For a local band, especially one just starting out, finding your own voice is only part of the process. They also have to find a way out of the endless loop of Wednesday-night, five-bands-for-five-bucks shows, which is pretty much what the first Radiant* gig at Galaxy was. One thing that has helped the group move ahead is that it's sought out bands whose core audience could also become Radiant* fans, and it's found them in OHNO, Midlake and Eisley. They also bring a spool of CD-Rs to every show they play--each with a few songs and the band's Web address (www.radiantmusic.tv) on it--and hand them out to everyone who wants one, and even people who don't. "We think that's what's helped us, like, move a little faster, just the fact that we give out free music at every show," Hopkins says. "That gets the buzz around hopefully."
The plan is working so far. "I mean, it took a little bit of time, you know, to start playing shows and people hearing about you," Smith says. "But doors just started opening. You know, we'd play a show and people would like us and they'd call us back."
"We paid our dues, of course," Hopkins adds. "We still kind of are." Everyone laughs. "But I think we moved through it pretty fast, you know? Hopefully soon we'll be headlining some shows."
That might not be so important. Radiant* was recently invited to perform at this year's Cornerstone Festival in Bushnell, Illinois, an annual gathering that brings in around 30,000 fans to see and hear more than 100 bands.
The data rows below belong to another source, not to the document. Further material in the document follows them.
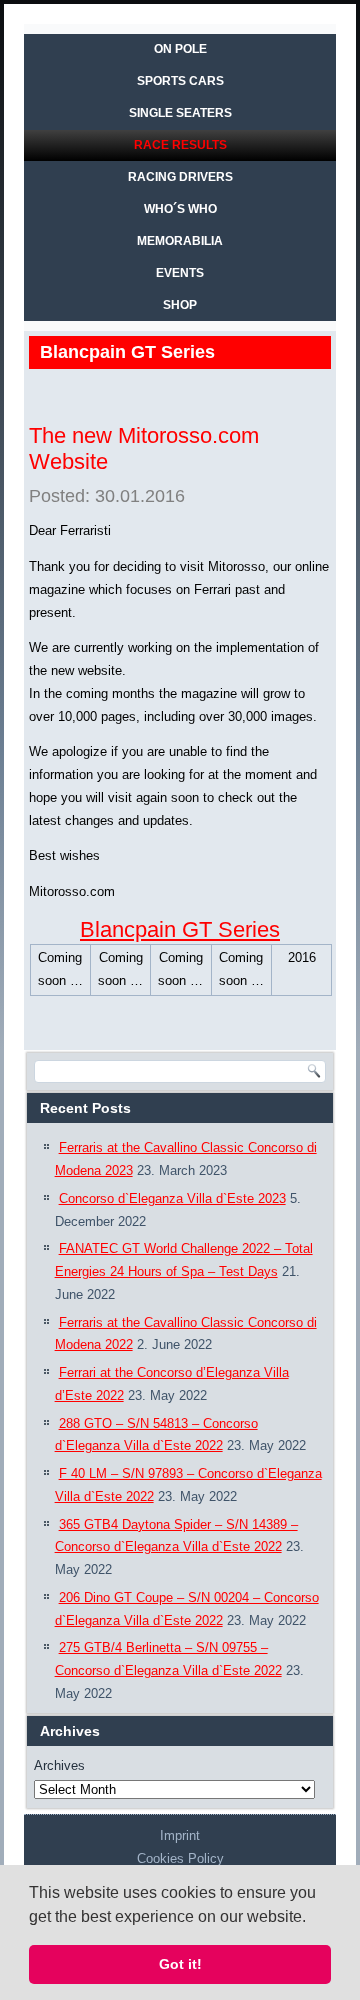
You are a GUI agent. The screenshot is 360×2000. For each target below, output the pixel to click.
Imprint (180, 1835)
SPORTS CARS (180, 81)
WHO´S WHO (180, 209)
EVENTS (180, 273)
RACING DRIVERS (180, 177)
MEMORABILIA (180, 241)
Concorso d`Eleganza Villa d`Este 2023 (172, 1198)
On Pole (180, 49)
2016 (302, 957)
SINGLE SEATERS (180, 113)
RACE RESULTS (180, 145)
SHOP (180, 305)
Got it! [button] (180, 1964)
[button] (313, 1918)
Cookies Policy (180, 1858)
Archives (59, 1765)
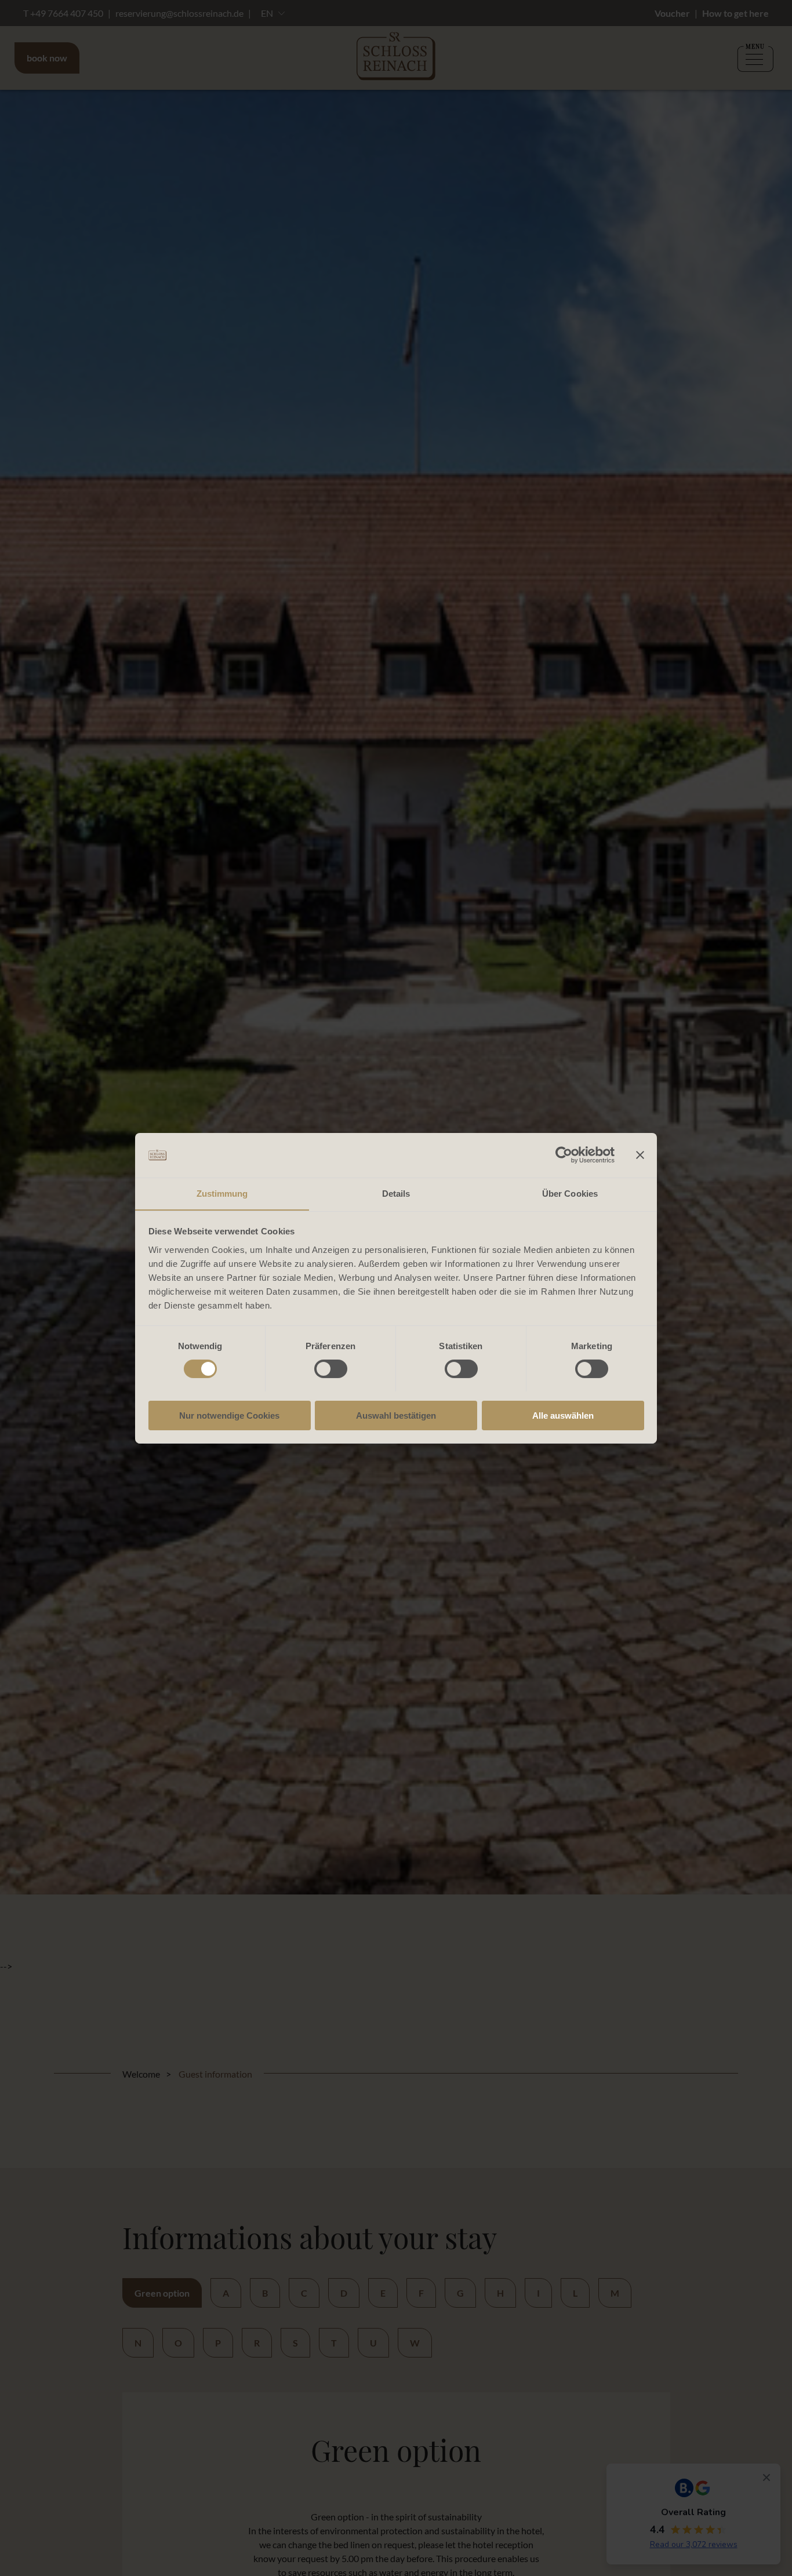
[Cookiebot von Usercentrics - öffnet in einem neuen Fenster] (564, 1155)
The group is booked on Cornerstone's new band showcase, which happens to be the same slot Eisley played at last year's Cornerstone. Since then, Eisley signed with Warner Bros. and will release its first record for the label in May. And they still haven't really headlined a show in Dallas.
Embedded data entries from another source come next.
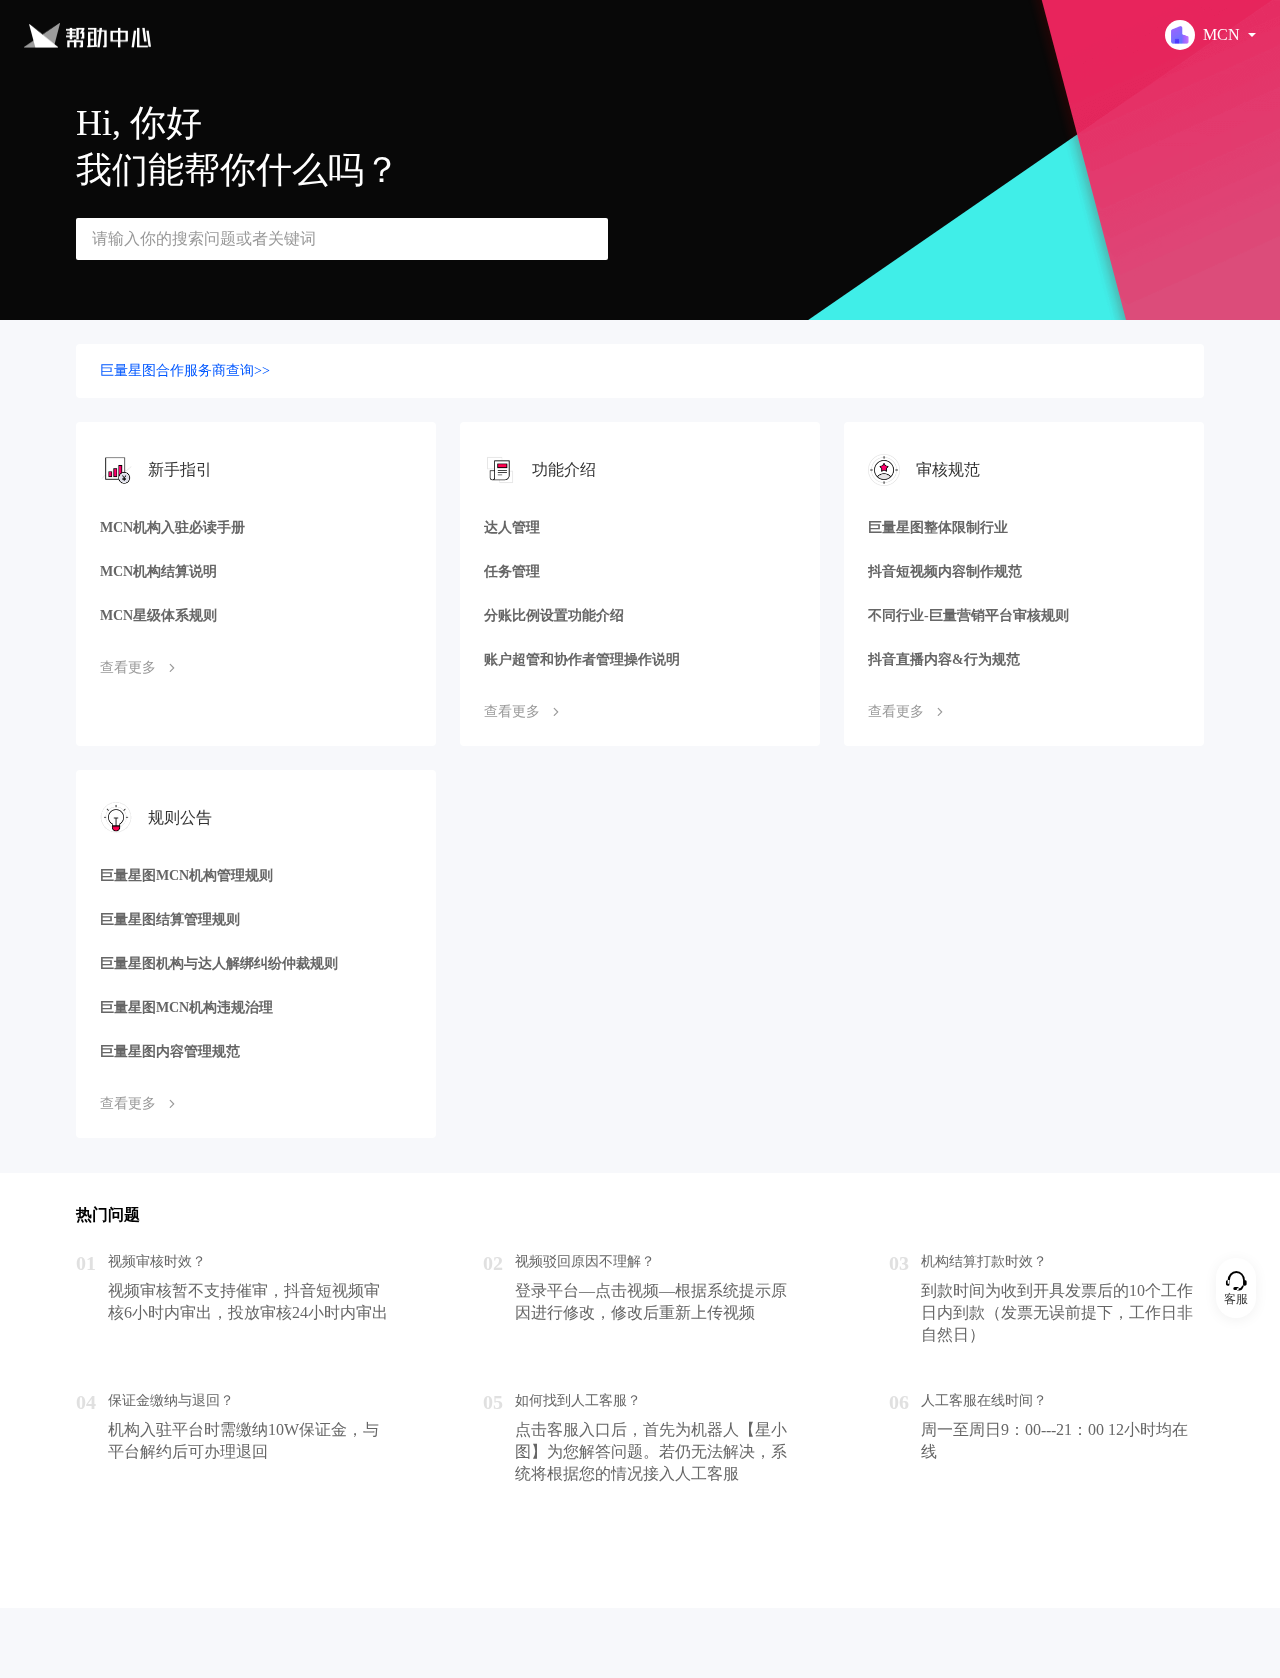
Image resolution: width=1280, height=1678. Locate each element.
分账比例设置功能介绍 (554, 615)
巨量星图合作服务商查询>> (185, 370)
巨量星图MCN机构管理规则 (186, 875)
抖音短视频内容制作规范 (945, 571)
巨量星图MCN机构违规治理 (186, 1007)
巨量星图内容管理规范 (170, 1051)
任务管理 (512, 571)
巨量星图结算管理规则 (170, 919)
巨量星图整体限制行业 (938, 527)
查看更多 (128, 667)
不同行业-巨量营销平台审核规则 (968, 615)
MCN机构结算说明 (158, 571)
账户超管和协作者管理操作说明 (582, 659)
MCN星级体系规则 (158, 615)
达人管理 (512, 527)
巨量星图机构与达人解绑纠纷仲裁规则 (219, 963)
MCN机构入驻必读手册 (172, 527)
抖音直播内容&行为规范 (944, 659)
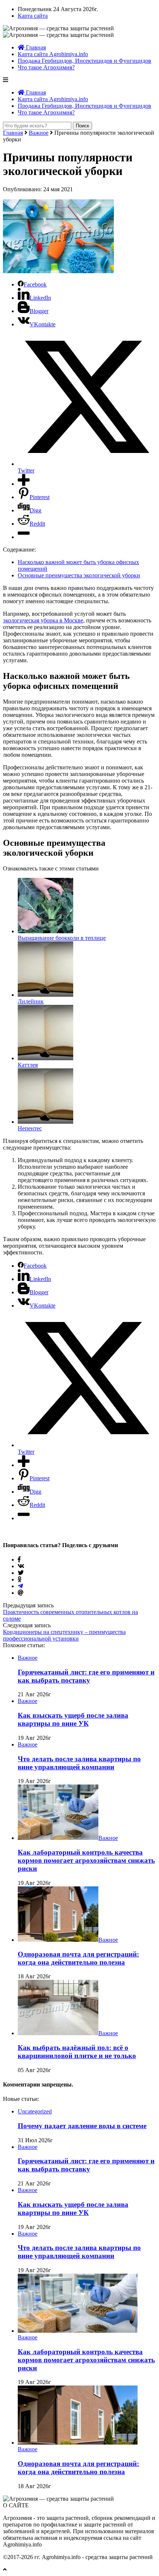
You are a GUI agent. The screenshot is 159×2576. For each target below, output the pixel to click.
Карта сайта (33, 16)
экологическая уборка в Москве (43, 620)
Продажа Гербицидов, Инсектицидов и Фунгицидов (84, 61)
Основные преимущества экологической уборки (79, 575)
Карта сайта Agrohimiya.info (53, 54)
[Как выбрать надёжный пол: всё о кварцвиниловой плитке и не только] (58, 2033)
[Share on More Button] (24, 484)
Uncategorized (35, 2111)
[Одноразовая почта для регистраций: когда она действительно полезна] (58, 1940)
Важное (38, 133)
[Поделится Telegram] (20, 1586)
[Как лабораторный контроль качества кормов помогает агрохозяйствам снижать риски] (58, 1838)
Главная (35, 47)
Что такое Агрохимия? (46, 67)
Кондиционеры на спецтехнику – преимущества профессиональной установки (64, 1635)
No reason the same thing can't happen for Radiant*. Not that anyone in the band is counting on it. Or anything. They just want to keep doing what they've been doing.
"Our main goal is to just really write songs with hope, you know, songs that inspire people to be better people--people who are in a bad place in life, to be able to lift them out of it. Rahim [Quazi] from OHNO said, 'When you guys play, it really changes a room, as far as just the spirit of it. It lifts people up.' That's really what we aspire to do. Everything we do, it goes back to that."